Studio album by Joker Xue
- Released: September 20, 2022
- Recorded: 2022
- Genre: Mandopop
- Length: 47:13
- Language: Mandarin
- Label: Chaoshi Music
- Producer: Joker Xue

Joker Xue chronology
| Extraterrestrial (2019) | Countless (2022) | The Guardian (2024) |

= Countless =

Countless (无数) is the twelfth album by Chinese singer-songwriter Joker Xue. It was released digitally on September 20. 2022, by Xue's own label Chaoshi Music. Presale for the physical version began on November 17, 2022.

== Background ==
Of the ten tracks on the album, Xue composed music for five tracks and wrote lyrics for seven tracks. The title track, "Countless", was written and composed by Xue. The arrangement builds up from low piano notes integrated with percussion, culminating in a powerful and unyielding atmosphere where one rushes forward fearlessly and uncompromisingly despite the countless obstacles in pursuit of countless possibilities.

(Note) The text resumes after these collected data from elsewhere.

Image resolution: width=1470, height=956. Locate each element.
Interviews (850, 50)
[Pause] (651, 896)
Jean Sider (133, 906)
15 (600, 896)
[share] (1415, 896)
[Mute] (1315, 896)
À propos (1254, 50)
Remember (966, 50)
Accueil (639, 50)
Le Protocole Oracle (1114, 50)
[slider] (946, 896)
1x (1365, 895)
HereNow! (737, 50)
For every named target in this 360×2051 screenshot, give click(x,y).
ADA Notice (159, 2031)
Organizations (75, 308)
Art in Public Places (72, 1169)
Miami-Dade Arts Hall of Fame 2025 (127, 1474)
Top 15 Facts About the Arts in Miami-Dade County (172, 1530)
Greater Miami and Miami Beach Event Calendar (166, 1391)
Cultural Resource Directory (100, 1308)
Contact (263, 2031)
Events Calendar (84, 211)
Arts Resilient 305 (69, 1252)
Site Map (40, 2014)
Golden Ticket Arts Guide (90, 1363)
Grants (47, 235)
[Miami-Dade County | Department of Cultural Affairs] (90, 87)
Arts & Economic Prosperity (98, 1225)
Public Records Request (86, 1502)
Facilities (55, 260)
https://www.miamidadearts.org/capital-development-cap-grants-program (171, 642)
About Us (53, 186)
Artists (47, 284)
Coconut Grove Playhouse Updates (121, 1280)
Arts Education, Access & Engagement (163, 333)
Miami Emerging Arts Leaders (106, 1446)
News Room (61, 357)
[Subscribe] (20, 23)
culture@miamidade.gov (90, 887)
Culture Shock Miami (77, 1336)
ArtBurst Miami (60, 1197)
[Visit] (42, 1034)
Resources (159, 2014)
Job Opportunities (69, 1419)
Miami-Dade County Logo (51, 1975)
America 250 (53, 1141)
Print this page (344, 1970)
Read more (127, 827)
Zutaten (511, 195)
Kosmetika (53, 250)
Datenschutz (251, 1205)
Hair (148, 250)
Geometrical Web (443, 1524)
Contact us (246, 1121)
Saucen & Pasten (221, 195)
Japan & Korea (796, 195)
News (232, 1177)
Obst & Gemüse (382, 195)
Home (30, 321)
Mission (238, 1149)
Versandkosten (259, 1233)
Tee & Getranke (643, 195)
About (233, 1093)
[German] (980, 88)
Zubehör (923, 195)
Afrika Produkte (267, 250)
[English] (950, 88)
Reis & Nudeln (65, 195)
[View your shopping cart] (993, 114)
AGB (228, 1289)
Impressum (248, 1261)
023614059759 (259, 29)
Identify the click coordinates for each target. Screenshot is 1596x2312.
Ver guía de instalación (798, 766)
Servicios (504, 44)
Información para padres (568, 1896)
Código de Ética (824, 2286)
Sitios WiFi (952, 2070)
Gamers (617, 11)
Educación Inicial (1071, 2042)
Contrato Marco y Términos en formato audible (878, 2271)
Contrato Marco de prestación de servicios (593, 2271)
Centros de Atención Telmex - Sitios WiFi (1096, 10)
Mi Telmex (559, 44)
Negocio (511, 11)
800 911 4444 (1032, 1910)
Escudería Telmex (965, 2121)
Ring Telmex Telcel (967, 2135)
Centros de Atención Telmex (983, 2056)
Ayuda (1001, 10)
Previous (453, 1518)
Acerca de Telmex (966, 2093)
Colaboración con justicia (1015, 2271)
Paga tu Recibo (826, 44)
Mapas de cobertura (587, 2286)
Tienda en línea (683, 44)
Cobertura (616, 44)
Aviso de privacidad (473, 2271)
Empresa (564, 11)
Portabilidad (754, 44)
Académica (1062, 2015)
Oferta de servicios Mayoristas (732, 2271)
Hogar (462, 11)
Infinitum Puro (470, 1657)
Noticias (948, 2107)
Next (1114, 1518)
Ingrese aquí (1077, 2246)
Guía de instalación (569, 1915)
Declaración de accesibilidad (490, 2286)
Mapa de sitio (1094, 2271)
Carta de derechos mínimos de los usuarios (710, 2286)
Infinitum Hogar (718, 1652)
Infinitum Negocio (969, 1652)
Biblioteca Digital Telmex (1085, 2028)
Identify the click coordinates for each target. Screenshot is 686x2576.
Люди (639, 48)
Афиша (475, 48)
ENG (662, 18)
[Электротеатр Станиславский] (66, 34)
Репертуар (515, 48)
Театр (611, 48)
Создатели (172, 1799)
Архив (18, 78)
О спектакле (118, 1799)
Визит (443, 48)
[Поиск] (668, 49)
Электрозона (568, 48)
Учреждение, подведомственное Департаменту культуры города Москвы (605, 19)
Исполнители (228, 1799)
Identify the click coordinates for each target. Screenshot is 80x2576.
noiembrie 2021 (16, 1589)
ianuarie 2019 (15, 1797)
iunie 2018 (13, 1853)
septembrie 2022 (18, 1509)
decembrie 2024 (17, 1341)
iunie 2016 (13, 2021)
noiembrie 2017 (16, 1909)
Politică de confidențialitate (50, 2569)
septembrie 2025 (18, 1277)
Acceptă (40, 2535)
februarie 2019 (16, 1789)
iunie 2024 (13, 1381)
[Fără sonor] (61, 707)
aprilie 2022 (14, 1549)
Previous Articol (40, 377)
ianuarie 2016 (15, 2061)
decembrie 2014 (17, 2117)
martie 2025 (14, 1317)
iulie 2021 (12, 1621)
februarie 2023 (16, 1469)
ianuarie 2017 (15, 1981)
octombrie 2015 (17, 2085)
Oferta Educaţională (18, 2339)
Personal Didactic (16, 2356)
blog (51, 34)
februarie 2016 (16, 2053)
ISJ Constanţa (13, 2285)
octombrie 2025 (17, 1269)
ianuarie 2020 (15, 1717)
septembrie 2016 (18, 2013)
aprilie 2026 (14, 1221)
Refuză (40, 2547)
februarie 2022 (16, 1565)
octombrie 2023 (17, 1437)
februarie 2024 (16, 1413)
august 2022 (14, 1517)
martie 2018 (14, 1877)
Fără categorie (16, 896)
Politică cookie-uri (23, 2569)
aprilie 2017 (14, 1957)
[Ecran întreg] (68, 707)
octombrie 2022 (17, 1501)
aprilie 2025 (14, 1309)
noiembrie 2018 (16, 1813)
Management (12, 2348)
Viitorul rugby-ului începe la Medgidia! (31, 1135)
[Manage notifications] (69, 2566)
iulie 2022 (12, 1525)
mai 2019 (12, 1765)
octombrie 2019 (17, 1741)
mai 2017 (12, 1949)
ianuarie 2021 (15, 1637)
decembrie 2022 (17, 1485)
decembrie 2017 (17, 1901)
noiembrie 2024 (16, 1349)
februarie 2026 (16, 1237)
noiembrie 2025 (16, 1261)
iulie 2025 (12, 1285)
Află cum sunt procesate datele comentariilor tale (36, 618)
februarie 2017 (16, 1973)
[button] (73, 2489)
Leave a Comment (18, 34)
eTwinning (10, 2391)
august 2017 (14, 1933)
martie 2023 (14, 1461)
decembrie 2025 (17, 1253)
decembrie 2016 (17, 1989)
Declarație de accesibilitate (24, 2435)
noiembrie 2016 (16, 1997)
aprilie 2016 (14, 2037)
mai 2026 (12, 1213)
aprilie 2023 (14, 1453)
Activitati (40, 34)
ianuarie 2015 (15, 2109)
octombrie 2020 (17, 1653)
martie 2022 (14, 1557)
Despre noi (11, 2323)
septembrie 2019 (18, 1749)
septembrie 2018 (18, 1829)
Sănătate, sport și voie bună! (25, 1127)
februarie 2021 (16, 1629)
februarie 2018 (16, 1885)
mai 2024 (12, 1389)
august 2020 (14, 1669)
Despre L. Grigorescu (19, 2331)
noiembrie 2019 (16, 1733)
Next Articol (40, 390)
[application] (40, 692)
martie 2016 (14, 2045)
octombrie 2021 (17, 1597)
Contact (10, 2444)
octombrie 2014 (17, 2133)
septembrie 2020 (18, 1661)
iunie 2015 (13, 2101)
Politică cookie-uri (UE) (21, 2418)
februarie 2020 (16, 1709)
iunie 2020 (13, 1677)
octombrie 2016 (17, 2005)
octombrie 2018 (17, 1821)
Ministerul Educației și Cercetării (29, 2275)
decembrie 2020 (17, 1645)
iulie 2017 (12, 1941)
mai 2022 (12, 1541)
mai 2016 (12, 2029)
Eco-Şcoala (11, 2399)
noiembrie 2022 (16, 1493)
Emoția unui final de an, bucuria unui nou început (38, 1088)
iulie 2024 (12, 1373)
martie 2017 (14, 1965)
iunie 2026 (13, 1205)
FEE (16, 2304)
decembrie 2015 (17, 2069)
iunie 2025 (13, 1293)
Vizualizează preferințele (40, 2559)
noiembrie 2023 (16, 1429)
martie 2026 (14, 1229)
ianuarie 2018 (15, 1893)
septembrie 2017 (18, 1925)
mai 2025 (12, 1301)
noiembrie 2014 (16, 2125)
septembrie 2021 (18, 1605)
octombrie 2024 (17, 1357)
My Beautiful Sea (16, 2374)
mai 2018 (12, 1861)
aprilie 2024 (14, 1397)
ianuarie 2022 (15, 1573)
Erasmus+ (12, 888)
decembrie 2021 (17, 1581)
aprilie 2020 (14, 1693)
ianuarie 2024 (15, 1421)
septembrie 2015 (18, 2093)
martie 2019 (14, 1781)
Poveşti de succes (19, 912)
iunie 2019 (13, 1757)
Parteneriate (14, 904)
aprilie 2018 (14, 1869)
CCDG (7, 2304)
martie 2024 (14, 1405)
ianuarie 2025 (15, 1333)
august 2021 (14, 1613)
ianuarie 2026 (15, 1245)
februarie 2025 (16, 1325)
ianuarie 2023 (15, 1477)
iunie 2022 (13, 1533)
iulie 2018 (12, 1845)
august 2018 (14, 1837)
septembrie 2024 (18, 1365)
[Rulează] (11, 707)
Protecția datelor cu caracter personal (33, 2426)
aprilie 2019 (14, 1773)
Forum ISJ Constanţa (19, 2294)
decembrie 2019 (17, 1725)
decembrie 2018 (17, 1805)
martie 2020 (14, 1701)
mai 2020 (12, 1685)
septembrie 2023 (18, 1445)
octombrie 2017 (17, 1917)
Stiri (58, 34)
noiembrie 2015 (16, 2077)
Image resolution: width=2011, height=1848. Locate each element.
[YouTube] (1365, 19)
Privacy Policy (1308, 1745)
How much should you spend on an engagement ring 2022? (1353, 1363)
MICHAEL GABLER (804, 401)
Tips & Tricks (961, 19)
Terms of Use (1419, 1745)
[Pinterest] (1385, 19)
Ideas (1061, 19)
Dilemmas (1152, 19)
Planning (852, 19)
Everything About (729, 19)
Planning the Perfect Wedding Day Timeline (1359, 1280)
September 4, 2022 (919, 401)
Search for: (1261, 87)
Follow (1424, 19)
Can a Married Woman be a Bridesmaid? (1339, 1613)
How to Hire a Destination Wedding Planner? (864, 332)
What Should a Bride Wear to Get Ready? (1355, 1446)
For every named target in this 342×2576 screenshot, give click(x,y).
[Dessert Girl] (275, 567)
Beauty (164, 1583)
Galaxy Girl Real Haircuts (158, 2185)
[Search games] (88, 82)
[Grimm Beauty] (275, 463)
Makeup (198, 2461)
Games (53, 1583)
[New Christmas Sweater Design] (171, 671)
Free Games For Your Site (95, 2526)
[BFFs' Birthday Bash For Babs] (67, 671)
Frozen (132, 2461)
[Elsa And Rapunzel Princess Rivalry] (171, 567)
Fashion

The songs "You Are Not Alone" and "But" are collaborations with Jeff Chang and Jane Zhang, respectively. Zhang performed "But" with Xue as a special guest at Xue's Douyin Online Concert: Ke in February 2023 and at Xue's Extraterrestrial World Tour's third Beijing show in August 2023. "About You" is dedicated to Xue's mother, who died when he was 4, and released on his birthday.

"Waiting" is a cover of the song by Xue's good friend Zhao Yingjun, who died in February 2021. Zhao had expressed the wish of having an album of cover songs to hear his music through other artists' interpretation; Xue launched the project in August 2020 and the album A Song, a Story was released on September 17, 2020. "Waiting" is included on A Song, a Story, where thirteen of Zhao's songs are each covered by a different artist, and on Countless.

== Reception ==
All songs on the album peaked within the top ten spots on Tencent Music UNI chart, with the exception of "City of Luo", which peaked at 11.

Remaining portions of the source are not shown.